On Wednesday evening I work as a bingo announcer at the local Club. “Eighty-eight, two fat ladies. Not that anyone here fits that description. Sixty-eight. Ooh, so close. Legs eleven, phwoar.”

They all love me there. I make it fun. At the end of each night I chat to whoever’s come alone. I’m particularly close to Max Sutton who has stage something prostate cancer, and Walter Finkleson who’s a different shade of grey every time I see him. He’s gone through half the Dulux colour chart since we met in April.

Max and Walter aren’t around tonight so I go introduce myself to Molly Alderley. “Hello dear. What’s your name?” “I’m Kieran Johannsen. Two Ns and an E.” “And what do you do, Kim?” I frown a little. “I’m the bingo announcer.”

Molly Alderley frowns right back as she pokes around in her meat tray. I say, “You look to be in good health Molly. How old are you? Seventy? Sixty-five?”

“I’m eighty-seven. And yes dear, my health is tip top. Still on my second set of teeth.”

I compliment Molly on her dentures, then she says. “What’s your name?”

Alright, dementia. A dementia sufferer isn’t going to know who I am, let alone put me in her will. I wish Molly a nice evening and head home.

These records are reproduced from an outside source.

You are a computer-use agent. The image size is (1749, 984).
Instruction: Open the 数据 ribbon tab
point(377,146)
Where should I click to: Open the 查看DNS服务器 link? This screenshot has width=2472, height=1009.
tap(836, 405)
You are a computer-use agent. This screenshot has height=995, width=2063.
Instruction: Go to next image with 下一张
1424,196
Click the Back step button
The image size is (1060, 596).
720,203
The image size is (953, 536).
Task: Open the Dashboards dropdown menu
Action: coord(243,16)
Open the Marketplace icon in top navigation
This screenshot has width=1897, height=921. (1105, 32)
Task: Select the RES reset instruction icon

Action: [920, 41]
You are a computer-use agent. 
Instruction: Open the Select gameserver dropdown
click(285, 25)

Before you start judging me, all I’m doing is giving these lonely old darlings the one thing they’re missing in their lives: some company. If that’s worth their entire life savings to them, who am I to argue? That kiss on the cheek Mrs Bellevue gives me each week at the wildflower gardens is one of genuine fondness. And I really do care about how Mr Steinbach’s Parkinson’s disease is affecting him. You know the poor guy’s signature looks like an angry spider trying to paint a Jackson Pollock? Half his cheques bounce!

Next week I have lunch with Mrs Tan during my break. “How’s the hip?” I ask. “Which hip? One God give me or metal one Dr Frankenstein put in?” “Both?” “Both are terrible!”

I sip my coffee. Old Mrs Tan is supposed to be dying of something I can’t pronounce but she’s looking great. “Sorry to hear that Mrs Tan. I was going to take you ballroom dancing on the weekend.” “Ooh, you such a charmer. Maybe weekend after.”